O amianto é uma fibra mineral aplicada, principalmente, na produção de fibrocimento para telhas e caixas d'água (que consomem 97% do asbesto industrializado no país), graças à extrema maleabilidade (que lhe permite ser tecida), à resistência ao calor e à condução elétrica. Ela também está presente em centenas de outros produtos, além de ser um contaminante natural de materiais como talco e pedra-sabão.

Atualmente, uma lei federal permite apenas o uso do crisotila, ou amianto branco, extraído no Brasil de uma única mina localizada em Minaçu (GO) em quantidade suficiente para tornar o país o terceiro maior produtor, o segundo maior exportador e o quarto maior utilizador do mundo.  Apenas na Grande Curitiba, há três fábricas de telhas, caixas d'água e outros produtos de fibrocimento, ou cimento-amianto - uma está na capital, e as outras fábricas ficam em Colombo e São José dos Pinhais.

"O Paraná é o Estado que produz mais de 40% dos artefatos de cimento-amianto do País. A lei aprovada em Curitiba é emblemática neste sentido – mostra que a classe política se conscientizou de que o amianto faz mal e tem de ser banido", comemora Fernanda.

“Qualquer um corre risco”

Em documento publicado em 1998, a OMS afirma que a crisotila aumenta os riscos de asbestose (causada pela aspiração continuada do pó de amianto, que enrijece o tecido pulmonar), câncer de pulmão e mesotelioma, e que não há níveis seguros para a exposição à substância.

Das três doenças, a asbestose e o câncer de pulmão são mais comuns entre trabalhadores que lidam com o amianto. O mesotelioma, um tumor maligno e raro que atinge o mesotélio (membrana que reveste o pulmão), é a mais grave e fatal das três e pode afetar qualquer pessoa que respire fibras de amianto, mesmo que ocasionalmente ou em pouca quantidade.

"O amianto é cancerígeno em qualquer quantidade. Não há mais dúvidas técnicas ou científicas quanto ao risco que ele representa, nem tampouco limite seguro para exposição. Qualquer um de nós, exposto diariamente a telhas quebradas, às vezes abandonadas em quintais ou em caçambas de lixo, está correndo risco", explica o médico Elver Andrade Moronte, do MPT-PR (Ministério Público do Trabalho do Paraná), que há anos se dedica a analisar os danos causados à saúde pelos asbestos.

"O mesotelioma não é dose-dependente, ou seja, qualquer que seja a quantidade de fibra inalada pode causar a doença. É um câncer gravíssimo e fatal. A média de sobrevida dos pacientes, após o diagnóstico, é de seis meses a um ano", afirma Moronte. Apesar disso, a doença tem um período de latência muito longo, que varia de 30 a 50 anos, na maioria dos casos. 

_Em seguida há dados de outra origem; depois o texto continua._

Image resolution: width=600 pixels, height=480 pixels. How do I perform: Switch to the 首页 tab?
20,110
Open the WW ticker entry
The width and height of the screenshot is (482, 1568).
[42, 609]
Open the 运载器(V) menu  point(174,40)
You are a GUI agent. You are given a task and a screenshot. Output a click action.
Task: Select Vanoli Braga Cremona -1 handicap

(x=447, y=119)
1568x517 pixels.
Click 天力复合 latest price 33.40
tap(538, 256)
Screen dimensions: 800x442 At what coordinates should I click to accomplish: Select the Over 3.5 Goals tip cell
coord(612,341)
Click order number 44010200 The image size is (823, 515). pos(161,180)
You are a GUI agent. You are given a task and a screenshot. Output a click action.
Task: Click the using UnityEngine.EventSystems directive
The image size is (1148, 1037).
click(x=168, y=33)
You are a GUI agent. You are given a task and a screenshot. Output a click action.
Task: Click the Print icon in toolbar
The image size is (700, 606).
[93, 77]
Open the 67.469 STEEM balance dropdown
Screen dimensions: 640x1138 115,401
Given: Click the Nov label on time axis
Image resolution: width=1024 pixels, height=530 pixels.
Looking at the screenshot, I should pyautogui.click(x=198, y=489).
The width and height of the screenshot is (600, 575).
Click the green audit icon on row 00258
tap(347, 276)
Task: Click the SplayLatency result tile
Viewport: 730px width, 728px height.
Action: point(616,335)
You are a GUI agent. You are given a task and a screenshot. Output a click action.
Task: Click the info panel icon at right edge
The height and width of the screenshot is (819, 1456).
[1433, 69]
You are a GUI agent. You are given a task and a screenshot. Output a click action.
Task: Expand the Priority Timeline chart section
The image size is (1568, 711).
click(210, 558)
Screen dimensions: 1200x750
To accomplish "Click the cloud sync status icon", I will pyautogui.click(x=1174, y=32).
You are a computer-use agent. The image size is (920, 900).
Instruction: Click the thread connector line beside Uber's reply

"Todo material que contém amianto e foi danificado, como uma telha ou caixa d'água quebrada, pode liberar fibras, sob o efeito de vento, chuva. Na Itália, há inúmeros relatos de casos de mesotelioma em cabeleireiros que cuidavam dos cabelos de trabalhadores de minas, ou nas esposas, que lavavam as roupas deles", completa Fernanda.

Como o diagnóstico ocorre muitos anos depois da exposição, Moronte explica que o paciente tem dificuldade de relacionar o amianto com a causa da doença. A Fiocruz projeta até 2030 “um boom no número de casos de mesotelioma, a doença mais grave causada pelo amianto”, lembra o médico.

“É uma bomba-relógio prestes a estourar. A produção de amianto, por aqui, estourou nos anos 1970, e o mesotelioma demora de 30 a 50 anos para se manifestar. Então só vamos conhecer a real dimensão do problema de 10 a 20 anos. O pior está por vir”, lamenta Fernanda.